What if I'm called to examine a body one day and it isn't just a likeness of John but my doctor himself?
I run from the scene, barely making it out the doors, before I vomit, choking on bile and my own horror.
“Sherlock?” Lestrade is stunned, having never seen me react to anything with this much emotion.
“I can't...” I manage to get out, even as I pull out my phone and dial a familiar number with hands that are shaking. When did they start to shake?
“John,” I whisper as his voice reaches me through the line.
“Sherlock, what's wrong?” The phone drops from my still shaking fingers. I don't want to lose John's voice but I can't seem to hold on to anything. I'm losing myself in my own thoughts. I barely register Lestrade picking up my phone and telling John my location.

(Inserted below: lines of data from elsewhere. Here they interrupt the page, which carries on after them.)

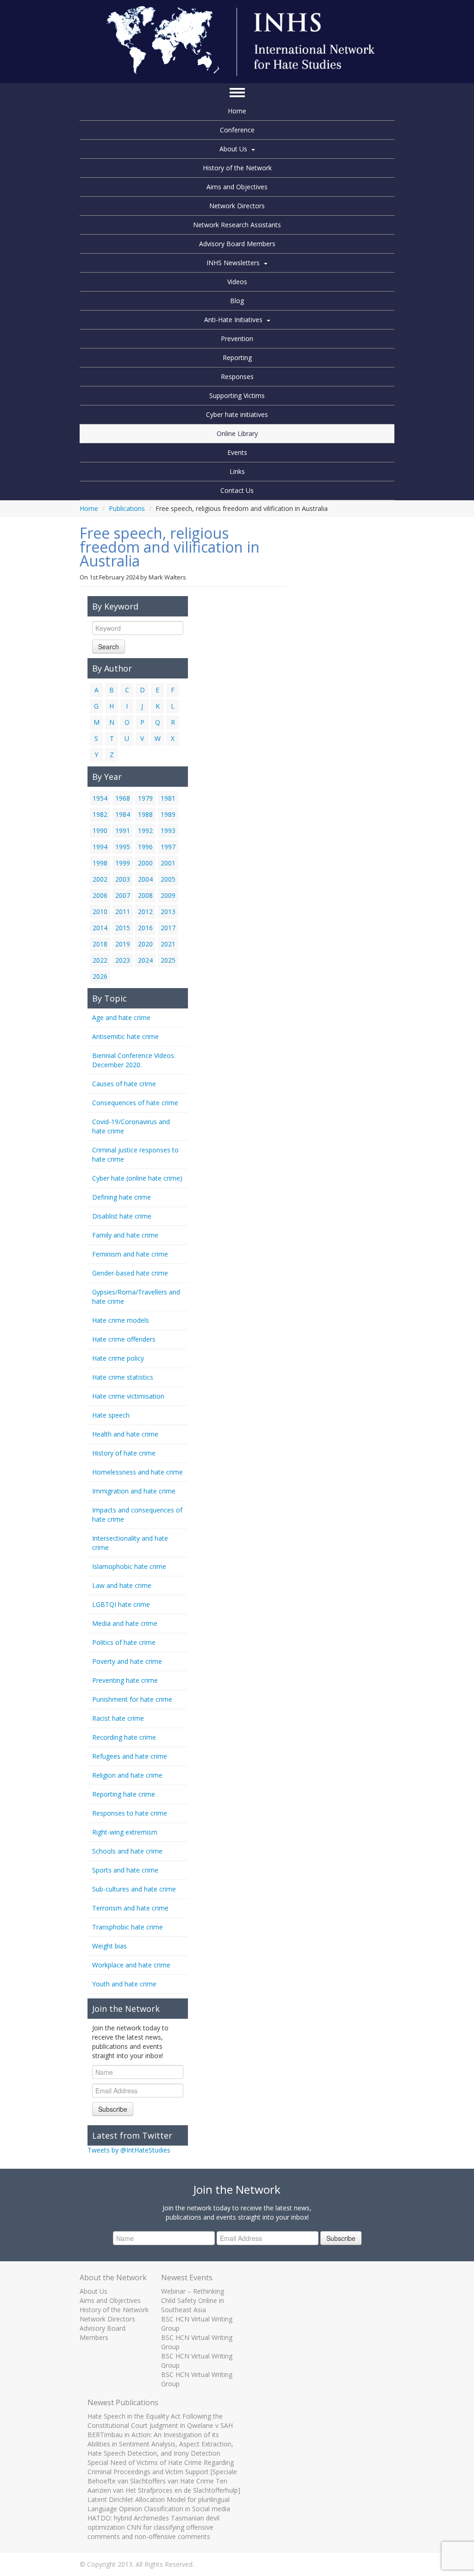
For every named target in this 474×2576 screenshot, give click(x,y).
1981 (168, 798)
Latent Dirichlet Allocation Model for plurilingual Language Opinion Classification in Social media (158, 2504)
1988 (145, 814)
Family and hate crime (125, 1235)
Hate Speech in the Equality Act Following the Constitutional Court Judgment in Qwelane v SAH (160, 2421)
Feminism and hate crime (130, 1254)
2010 (100, 911)
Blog (237, 300)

It could have been hours or days even for all the awareness of time that I have right now, before John shows up.
He gathers me in his arms. He's so warm. I sag against him arranging my head so it's on his chest so that I can hear the steadiness of his heartbeats. His jumper is soft against my cheek. I breathe in deep, breathing in his scent. Tea and comfort.

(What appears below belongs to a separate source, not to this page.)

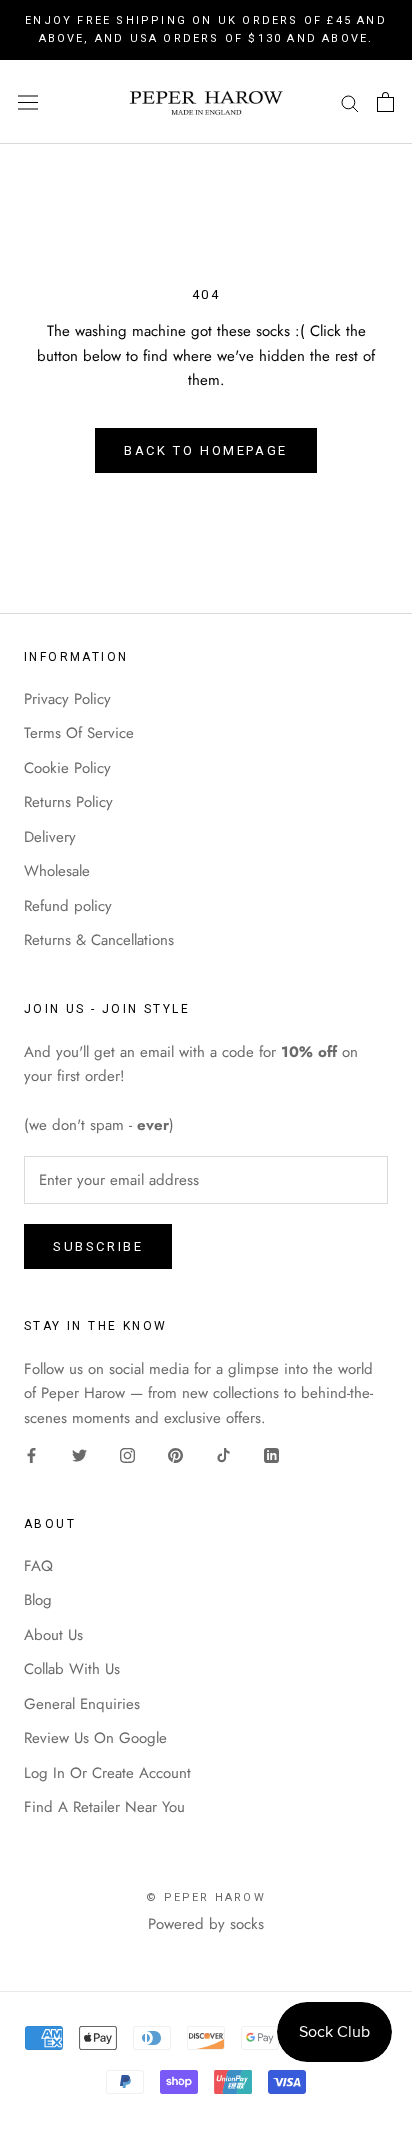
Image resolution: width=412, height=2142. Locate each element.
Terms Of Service (79, 733)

John is here. John is safe. I'll give up the game, give up the cases completely before I allow the threat that Moriarty is clearly making come true.

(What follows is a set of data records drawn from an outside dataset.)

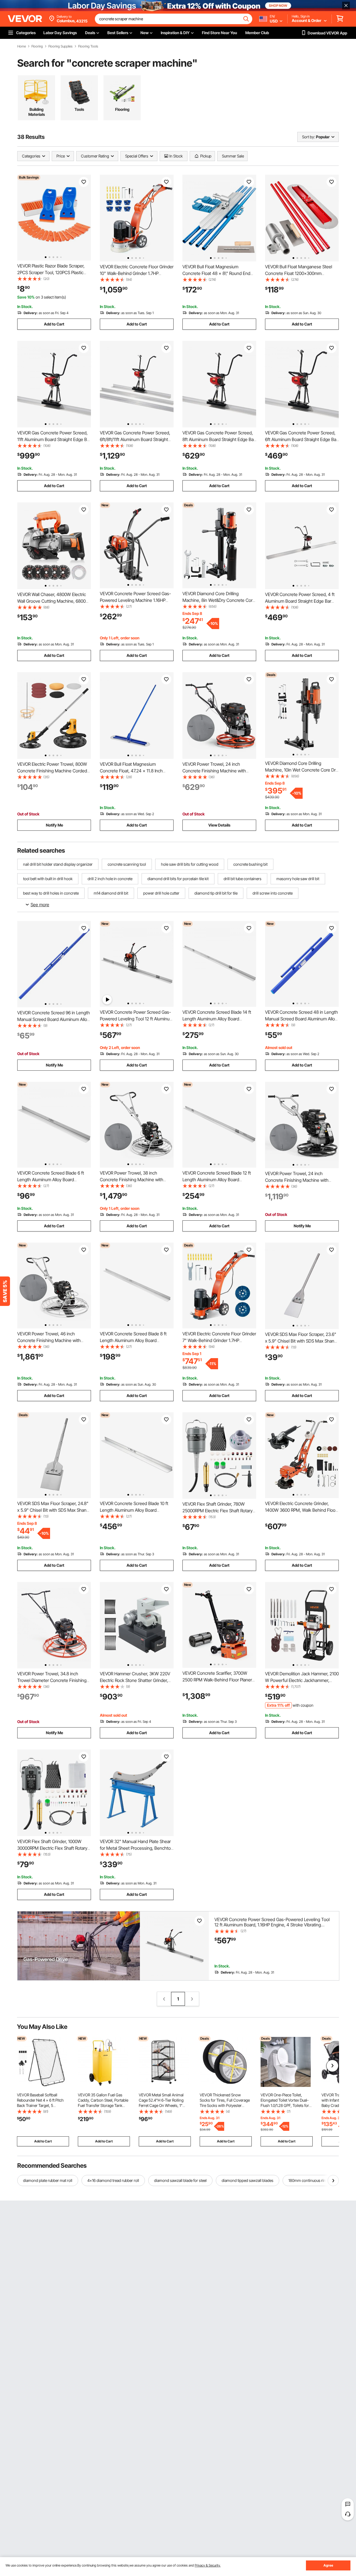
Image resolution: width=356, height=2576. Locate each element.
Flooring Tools (88, 46)
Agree (328, 2565)
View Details (219, 825)
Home (21, 46)
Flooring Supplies (60, 46)
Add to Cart (54, 324)
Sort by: (308, 136)
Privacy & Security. (208, 2565)
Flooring (37, 46)
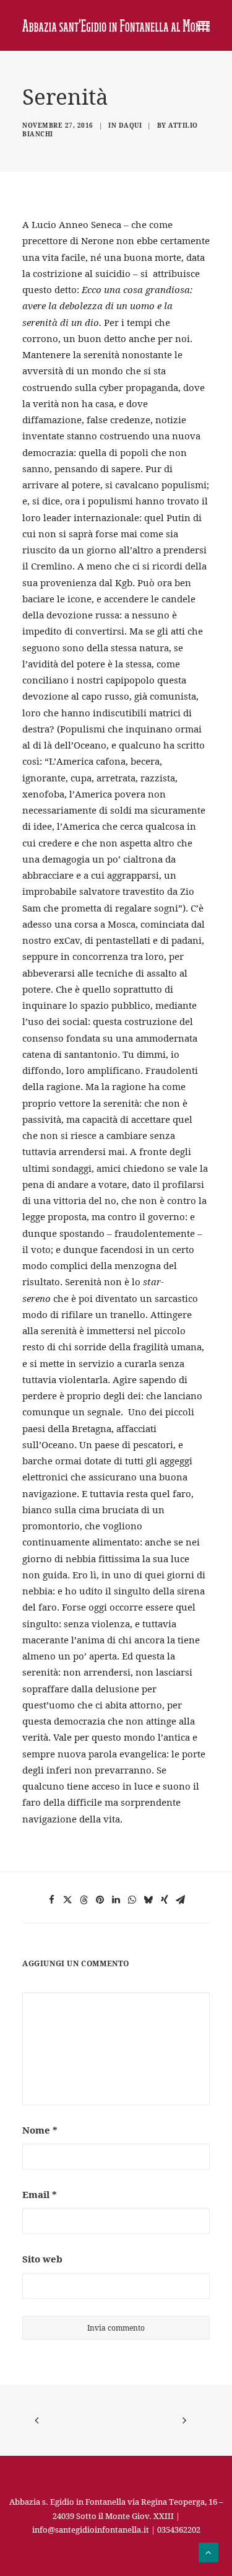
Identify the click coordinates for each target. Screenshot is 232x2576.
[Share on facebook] (52, 1899)
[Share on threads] (84, 1899)
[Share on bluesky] (148, 1899)
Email (39, 2194)
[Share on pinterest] (100, 1899)
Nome (40, 2130)
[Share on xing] (164, 1899)
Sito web (42, 2259)
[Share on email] (180, 1899)
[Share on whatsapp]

John will not die before I do. We'll die when we are old, not now, not in London. The death of John Watson will be of natural causes and not anything else.
I become aware that I'm speaking, “Never lose you, never, ever, ever...” I'm saying as I cling to him. His hands are stroking through my hair as he attempts to calm me.
“We're going home,” he says.
Home. Home with John. Warmth fills me again. John is here and we're going home.